**Objective:** Copy the lines below word for word, from the first to the last.

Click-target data
===

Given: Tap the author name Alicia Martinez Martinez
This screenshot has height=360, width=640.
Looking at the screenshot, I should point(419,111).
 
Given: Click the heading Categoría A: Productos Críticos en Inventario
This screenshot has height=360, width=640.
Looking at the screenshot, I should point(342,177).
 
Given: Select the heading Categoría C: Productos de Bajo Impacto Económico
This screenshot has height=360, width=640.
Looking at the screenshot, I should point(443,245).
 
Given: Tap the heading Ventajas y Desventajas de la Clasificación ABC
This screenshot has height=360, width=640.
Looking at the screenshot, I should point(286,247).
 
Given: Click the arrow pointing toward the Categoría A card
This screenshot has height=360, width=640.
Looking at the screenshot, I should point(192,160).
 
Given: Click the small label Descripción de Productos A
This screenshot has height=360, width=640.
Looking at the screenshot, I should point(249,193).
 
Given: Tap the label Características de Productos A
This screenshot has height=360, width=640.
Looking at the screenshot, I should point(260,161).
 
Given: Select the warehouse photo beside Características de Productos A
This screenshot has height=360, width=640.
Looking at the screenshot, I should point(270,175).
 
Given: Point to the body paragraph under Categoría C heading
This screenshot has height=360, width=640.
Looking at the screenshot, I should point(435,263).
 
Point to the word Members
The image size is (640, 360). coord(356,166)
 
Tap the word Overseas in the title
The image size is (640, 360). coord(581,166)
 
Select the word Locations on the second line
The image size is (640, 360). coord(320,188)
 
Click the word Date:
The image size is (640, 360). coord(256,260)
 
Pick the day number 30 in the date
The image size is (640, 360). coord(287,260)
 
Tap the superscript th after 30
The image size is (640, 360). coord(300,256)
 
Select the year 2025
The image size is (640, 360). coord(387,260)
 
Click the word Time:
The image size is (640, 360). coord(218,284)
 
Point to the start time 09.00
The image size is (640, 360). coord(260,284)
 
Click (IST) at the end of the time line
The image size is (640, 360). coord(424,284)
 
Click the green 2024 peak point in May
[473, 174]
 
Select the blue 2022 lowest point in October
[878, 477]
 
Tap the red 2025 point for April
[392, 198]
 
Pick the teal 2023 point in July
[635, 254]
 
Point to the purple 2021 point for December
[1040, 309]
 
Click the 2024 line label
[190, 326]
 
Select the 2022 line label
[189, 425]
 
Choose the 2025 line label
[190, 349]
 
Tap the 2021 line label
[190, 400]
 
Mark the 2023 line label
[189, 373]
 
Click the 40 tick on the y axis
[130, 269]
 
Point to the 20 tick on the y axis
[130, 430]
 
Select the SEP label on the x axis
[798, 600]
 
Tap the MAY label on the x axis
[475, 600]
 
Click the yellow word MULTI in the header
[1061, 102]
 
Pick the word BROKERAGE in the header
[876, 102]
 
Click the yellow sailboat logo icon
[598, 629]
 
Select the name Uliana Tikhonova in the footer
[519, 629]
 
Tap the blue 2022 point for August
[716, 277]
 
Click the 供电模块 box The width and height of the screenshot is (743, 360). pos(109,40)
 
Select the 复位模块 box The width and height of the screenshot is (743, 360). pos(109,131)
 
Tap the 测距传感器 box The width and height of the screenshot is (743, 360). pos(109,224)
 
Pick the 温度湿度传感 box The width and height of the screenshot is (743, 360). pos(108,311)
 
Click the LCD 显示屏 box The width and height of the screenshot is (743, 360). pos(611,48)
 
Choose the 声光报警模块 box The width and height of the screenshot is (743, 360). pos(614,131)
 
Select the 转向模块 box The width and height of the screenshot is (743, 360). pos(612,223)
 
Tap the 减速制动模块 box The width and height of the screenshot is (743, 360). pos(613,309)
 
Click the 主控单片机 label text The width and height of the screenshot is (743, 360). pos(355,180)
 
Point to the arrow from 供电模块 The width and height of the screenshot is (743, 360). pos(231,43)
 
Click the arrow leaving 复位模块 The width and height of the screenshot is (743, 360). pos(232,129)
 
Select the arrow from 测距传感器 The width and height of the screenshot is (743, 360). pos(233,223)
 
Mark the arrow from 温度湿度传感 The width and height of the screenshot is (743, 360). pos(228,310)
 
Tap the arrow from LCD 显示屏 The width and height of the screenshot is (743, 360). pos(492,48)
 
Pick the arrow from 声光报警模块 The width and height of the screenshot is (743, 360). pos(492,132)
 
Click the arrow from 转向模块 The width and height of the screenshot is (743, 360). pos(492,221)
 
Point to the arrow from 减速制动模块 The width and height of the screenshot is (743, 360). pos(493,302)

===

**Exercise result:**
Given: Tap the author name Alicia Martinez Martinez
This screenshot has height=360, width=640.
Looking at the screenshot, I should point(419,111).
 
Given: Click the heading Categoría A: Productos Críticos en Inventario
This screenshot has height=360, width=640.
Looking at the screenshot, I should point(342,177).
 
Given: Select the heading Categoría C: Productos de Bajo Impacto Económico
This screenshot has height=360, width=640.
Looking at the screenshot, I should point(443,245).
 
Given: Tap the heading Ventajas y Desventajas de la Clasificación ABC
This screenshot has height=360, width=640.
Looking at the screenshot, I should point(286,247).
 
Given: Click the arrow pointing toward the Categoría A card
This screenshot has height=360, width=640.
Looking at the screenshot, I should point(192,160).
 
Given: Click the small label Descripción de Productos A
This screenshot has height=360, width=640.
Looking at the screenshot, I should point(249,193).
 
Given: Tap the label Características de Productos A
This screenshot has height=360, width=640.
Looking at the screenshot, I should point(260,161).
 
Given: Select the warehouse photo beside Características de Productos A
This screenshot has height=360, width=640.
Looking at the screenshot, I should point(270,175).
 
Given: Point to the body paragraph under Categoría C heading
This screenshot has height=360, width=640.
Looking at the screenshot, I should point(435,263).
 
Point to the word Members
The image size is (640, 360). coord(356,166)
 
Tap the word Overseas in the title
The image size is (640, 360). coord(581,166)
 
Select the word Locations on the second line
The image size is (640, 360). coord(320,188)
 
Click the word Date:
The image size is (640, 360). coord(256,260)
 
Pick the day number 30 in the date
The image size is (640, 360). coord(287,260)
 
Tap the superscript th after 30
The image size is (640, 360). coord(300,256)
 
Select the year 2025
The image size is (640, 360). coord(387,260)
 
Click the word Time:
The image size is (640, 360). coord(218,284)
 
Point to the start time 09.00
The image size is (640, 360). coord(260,284)
 
Click (IST) at the end of the time line
The image size is (640, 360). coord(424,284)
 
Click the green 2024 peak point in May
[473, 174]
 
Select the blue 2022 lowest point in October
[878, 477]
 
Tap the red 2025 point for April
[392, 198]
 
Pick the teal 2023 point in July
[635, 254]
 
Point to the purple 2021 point for December
[1040, 309]
 
Click the 2024 line label
[190, 326]
 
Select the 2022 line label
[189, 425]
 
Choose the 2025 line label
[190, 349]
 
Tap the 2021 line label
[190, 400]
 
Mark the 2023 line label
[189, 373]
 
Click the 40 tick on the y axis
[130, 269]
 
Point to the 20 tick on the y axis
[130, 430]
 
Select the SEP label on the x axis
[798, 600]
 
Tap the MAY label on the x axis
[475, 600]
 
Click the yellow word MULTI in the header
[1061, 102]
 
Pick the word BROKERAGE in the header
[876, 102]
 
Click the yellow sailboat logo icon
[598, 629]
 
Select the name Uliana Tikhonova in the footer
[519, 629]
 
Tap the blue 2022 point for August
[716, 277]
 
Click the 供电模块 box The width and height of the screenshot is (743, 360). pos(109,40)
 
Select the 复位模块 box The width and height of the screenshot is (743, 360). pos(109,131)
 
Tap the 测距传感器 box The width and height of the screenshot is (743, 360). pos(109,224)
 
Pick the 温度湿度传感 box The width and height of the screenshot is (743, 360). pos(108,311)
 
Click the LCD 显示屏 box The width and height of the screenshot is (743, 360). pos(611,48)
 
Choose the 声光报警模块 box The width and height of the screenshot is (743, 360). pos(614,131)
 
Select the 转向模块 box The width and height of the screenshot is (743, 360). pos(612,223)
 
Tap the 减速制动模块 box The width and height of the screenshot is (743, 360). pos(613,309)
 
Click the 主控单片机 label text The width and height of the screenshot is (743, 360). pos(355,180)
 
Point to the arrow from 供电模块 The width and height of the screenshot is (743, 360). pos(231,43)
 
Click the arrow leaving 复位模块 The width and height of the screenshot is (743, 360). pos(232,129)
 
Select the arrow from 测距传感器 The width and height of the screenshot is (743, 360). pos(233,223)
 
Mark the arrow from 温度湿度传感 The width and height of the screenshot is (743, 360). pos(228,310)
 
Tap the arrow from LCD 显示屏 The width and height of the screenshot is (743, 360). pos(492,48)
 
Pick the arrow from 声光报警模块 The width and height of the screenshot is (743, 360). pos(492,132)
 
Click the arrow from 转向模块 The width and height of the screenshot is (743, 360). pos(492,221)
 
Point to the arrow from 减速制动模块 The width and height of the screenshot is (743, 360). pos(493,302)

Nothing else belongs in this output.